We will set as our target locations those of the pixels in the target surface we have seen above:
canvas_mt = canvas.rio.reproject(5726)
xy_pairs = canvas_mt.to_series().index
xys = np.array(
[
xy_pairs.get_level_values("x"),
xy_pairs.get_level_values("y")
]
).T
To obtain pollution estimates at each location, we can predict
with model
:
predictions_grid = model.predict(xys)
And with these at hand, we can convert them into a surface:
predictions_series = pandas.DataFrame(
{"predictions_grid": predictions_grid}
).join(
pandas.DataFrame(xys, columns=["x", "y"])
).set_index(["y", "x"])
predictions_surface = xarray.DataArray().from_series(
predictions_series["predictions_grid"]
).rio.write_crs(canvas_mt.rio.crs)
f, axs = plt.subplots(1, 2, figsize=(16, 6))
cvs_pollution.where(
cvs_pollution>0
).plot(ax=axs[0])
axs[0].set_title("Observed")
predictions_surface.where(
predictions_surface>0
).rio.reproject_match(
cvs_pollution
).plot(ax=axs[1])
axs[1].set_title("Predicted")
plt.show()
f, ax = plt.subplots(1, figsize=(9, 4))
cvs_pollution.where(
cvs_pollution>0
).plot.hist(
bins=100, alpha=0.5, ax=ax, label="Observed"
)
predictions_surface.rio.reproject_match(
cvs_pollution
).plot.hist(
bins=100, alpha=0.5, ax=ax, color="g", label="predicted"
)
plt.legend()
plt.show()
Room for improvement but, remember this was a rough first pass!
Challenge
Train a model with pollution measurements from each city location and generate a surface from it. How does the output compare to the one above? Why do you think that is?
Polygons to polygons¶
In this final example, we transfer data from a polygon geography to another polygon geography. Effectively, we re-apportion values from one set of areas to another based on the extent of shared area.

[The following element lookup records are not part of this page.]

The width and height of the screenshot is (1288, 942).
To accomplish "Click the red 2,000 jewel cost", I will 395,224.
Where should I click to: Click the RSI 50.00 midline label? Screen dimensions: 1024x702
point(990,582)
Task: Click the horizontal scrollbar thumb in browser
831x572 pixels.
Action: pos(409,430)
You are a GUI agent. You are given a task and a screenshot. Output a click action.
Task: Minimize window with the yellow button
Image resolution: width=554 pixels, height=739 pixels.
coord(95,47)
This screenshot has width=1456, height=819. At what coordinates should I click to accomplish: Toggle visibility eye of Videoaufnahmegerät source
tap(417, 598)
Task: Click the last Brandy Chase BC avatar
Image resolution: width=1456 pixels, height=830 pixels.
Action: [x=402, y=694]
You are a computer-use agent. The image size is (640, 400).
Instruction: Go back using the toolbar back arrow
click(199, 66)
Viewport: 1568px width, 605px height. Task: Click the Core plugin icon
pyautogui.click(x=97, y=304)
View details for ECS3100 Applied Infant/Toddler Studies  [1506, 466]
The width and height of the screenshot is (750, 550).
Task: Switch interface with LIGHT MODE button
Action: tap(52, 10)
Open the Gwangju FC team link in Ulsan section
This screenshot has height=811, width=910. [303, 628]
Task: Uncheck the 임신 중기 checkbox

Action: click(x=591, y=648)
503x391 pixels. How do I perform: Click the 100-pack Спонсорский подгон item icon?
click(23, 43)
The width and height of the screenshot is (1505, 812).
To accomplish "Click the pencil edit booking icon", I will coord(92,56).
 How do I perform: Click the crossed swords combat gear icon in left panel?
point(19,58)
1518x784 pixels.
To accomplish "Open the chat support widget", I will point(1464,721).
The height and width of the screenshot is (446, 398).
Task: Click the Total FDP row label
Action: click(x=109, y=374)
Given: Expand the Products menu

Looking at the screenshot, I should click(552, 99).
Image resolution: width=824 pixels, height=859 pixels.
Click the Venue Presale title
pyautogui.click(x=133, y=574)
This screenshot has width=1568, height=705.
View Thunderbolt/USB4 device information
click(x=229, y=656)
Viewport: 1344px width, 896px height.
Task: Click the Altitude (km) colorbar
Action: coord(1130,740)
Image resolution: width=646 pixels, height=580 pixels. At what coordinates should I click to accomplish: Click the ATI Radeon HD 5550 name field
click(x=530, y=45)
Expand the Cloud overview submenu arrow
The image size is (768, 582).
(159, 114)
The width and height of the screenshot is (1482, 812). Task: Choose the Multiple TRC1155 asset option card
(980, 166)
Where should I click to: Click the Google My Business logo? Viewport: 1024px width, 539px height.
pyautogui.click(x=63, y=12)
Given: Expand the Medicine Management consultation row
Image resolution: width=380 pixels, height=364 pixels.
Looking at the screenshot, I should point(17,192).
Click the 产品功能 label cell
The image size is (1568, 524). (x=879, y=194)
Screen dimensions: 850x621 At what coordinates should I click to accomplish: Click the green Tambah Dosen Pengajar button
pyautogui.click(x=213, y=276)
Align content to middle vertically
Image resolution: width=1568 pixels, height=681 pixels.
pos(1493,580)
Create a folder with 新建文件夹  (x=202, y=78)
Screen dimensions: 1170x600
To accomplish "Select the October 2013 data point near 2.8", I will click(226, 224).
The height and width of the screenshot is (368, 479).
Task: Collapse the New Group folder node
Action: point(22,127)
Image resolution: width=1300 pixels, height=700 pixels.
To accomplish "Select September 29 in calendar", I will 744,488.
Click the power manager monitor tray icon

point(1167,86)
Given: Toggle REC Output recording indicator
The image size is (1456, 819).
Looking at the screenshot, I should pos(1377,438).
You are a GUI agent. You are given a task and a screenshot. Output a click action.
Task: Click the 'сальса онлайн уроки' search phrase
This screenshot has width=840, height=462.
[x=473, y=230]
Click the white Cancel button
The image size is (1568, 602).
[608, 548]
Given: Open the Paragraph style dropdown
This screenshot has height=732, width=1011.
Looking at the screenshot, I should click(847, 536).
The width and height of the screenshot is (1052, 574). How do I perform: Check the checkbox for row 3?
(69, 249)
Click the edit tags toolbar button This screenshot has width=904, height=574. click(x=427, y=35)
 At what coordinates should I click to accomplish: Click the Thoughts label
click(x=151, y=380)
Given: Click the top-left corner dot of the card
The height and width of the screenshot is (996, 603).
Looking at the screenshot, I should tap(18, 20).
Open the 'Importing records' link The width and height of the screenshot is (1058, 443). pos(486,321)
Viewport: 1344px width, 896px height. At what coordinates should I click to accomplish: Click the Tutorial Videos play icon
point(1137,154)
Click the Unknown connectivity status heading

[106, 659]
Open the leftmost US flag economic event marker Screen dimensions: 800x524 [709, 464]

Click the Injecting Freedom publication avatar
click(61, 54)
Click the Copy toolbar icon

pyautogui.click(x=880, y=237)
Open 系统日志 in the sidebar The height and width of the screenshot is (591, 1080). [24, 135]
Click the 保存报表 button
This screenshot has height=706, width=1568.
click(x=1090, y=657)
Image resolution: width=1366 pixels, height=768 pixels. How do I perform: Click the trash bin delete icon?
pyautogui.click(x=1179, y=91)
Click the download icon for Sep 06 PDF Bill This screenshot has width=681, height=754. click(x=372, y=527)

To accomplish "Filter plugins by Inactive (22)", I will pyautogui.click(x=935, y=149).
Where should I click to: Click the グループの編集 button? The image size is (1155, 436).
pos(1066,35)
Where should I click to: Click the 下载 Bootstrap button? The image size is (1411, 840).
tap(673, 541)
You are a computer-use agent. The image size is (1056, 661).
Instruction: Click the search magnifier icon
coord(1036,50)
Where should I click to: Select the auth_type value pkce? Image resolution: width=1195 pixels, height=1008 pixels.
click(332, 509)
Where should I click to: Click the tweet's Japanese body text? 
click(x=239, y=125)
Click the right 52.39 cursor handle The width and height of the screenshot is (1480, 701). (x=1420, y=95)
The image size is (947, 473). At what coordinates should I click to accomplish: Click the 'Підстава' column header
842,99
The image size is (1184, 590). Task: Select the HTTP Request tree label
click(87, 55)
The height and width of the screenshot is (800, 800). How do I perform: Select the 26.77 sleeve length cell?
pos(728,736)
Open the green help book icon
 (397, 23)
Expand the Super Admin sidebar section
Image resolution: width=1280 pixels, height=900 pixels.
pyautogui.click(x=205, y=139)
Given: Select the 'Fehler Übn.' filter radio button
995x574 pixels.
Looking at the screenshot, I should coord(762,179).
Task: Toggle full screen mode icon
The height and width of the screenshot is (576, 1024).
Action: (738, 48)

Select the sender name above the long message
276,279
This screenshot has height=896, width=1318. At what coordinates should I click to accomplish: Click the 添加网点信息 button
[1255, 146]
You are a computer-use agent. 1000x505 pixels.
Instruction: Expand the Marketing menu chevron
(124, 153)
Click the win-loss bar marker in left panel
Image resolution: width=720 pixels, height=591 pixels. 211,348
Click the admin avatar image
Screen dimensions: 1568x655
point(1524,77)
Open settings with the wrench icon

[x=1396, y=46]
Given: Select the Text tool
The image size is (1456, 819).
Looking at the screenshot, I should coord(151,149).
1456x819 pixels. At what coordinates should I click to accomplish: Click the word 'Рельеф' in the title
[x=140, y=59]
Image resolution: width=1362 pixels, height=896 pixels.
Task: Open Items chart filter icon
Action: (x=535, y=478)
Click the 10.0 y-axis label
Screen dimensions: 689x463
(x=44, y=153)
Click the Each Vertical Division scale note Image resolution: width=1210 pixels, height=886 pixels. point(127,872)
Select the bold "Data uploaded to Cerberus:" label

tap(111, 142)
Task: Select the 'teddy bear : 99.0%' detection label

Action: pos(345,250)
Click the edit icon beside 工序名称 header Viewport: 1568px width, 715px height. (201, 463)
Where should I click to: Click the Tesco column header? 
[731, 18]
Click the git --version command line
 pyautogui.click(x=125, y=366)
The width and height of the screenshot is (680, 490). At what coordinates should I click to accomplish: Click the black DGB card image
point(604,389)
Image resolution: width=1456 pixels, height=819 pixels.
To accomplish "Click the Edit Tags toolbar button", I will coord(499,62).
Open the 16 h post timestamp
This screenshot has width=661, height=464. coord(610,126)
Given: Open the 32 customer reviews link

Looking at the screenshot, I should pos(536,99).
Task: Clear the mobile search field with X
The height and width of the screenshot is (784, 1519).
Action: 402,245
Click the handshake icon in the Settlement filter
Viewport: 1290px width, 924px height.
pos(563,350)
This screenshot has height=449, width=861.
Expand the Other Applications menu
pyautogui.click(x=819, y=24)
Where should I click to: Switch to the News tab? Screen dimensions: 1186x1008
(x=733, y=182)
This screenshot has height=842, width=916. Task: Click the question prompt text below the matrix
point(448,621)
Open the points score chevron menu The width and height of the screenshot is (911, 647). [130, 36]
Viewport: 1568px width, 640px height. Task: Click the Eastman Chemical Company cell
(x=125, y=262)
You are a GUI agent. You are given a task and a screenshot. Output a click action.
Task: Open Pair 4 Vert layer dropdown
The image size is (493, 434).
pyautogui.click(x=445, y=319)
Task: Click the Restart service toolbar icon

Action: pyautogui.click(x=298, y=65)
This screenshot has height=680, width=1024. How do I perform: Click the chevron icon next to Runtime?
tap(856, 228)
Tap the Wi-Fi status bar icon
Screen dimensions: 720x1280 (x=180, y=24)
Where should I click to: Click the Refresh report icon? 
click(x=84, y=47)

Our illustration will cover how to move pollution estimates from regions
into a uniform hexagonal grid we will first create.
import tobler
hex_grid = tobler.util.h3fy(
regions, resolution=5
)
Not that pollution is expressed as an intesive (rate) variable. We need to recognise this when specifying the interpolation model:
%%time
pollution_hex = tobler.area_weighted.area_interpolate(
regions.assign(geometry=regions.buffer(0)).to_crs(epsg=5726),
hex_grid.to_crs(epsg=5726),
intensive_variables=["no2_mean"]
)
CPU times: user 440 ms, sys: 4.92 ms, total: 445 ms
Wall time: 447 ms
And the results look like:
f, axs = plt.subplots(1, 3, figsize=(12, 4))
regions.plot(
"no2_mean", scheme="quantiles", k=12, ax=axs[0]
)
axs[0].set_axis_off()
hex_grid.plot(
facecolor="none", edgecolor="red", ax=axs[1]
)
axs[1].set_axis_off()
pollution_hex.to_crs(epsg=4326).plot(
"no2_mean", scheme="quantiles", k=12, ax=axs[2]
)
axs[2].set_axis_off()
plt.show()
Challenge
Replicate the analytis using resolution = 4
. How is the result different? Why?
🐾 Next steps¶
If you are interested in learning more about spatial feature engineering through map matching, the following pointers might be useful to delve deeper into specific types of “data transfer”:
The
datashader
library is a great option to transfer geo-tables into surfaces, providing tooling to perform these operations in a highly efficient and performant way.When aggregating surfaces into geo-tables, the library
rasterstats
contains most if not all of the machinery you will need.For transfers from polygon to polygon geographies,
tobler
is your friend. Its official documentation contains examples for different use cases.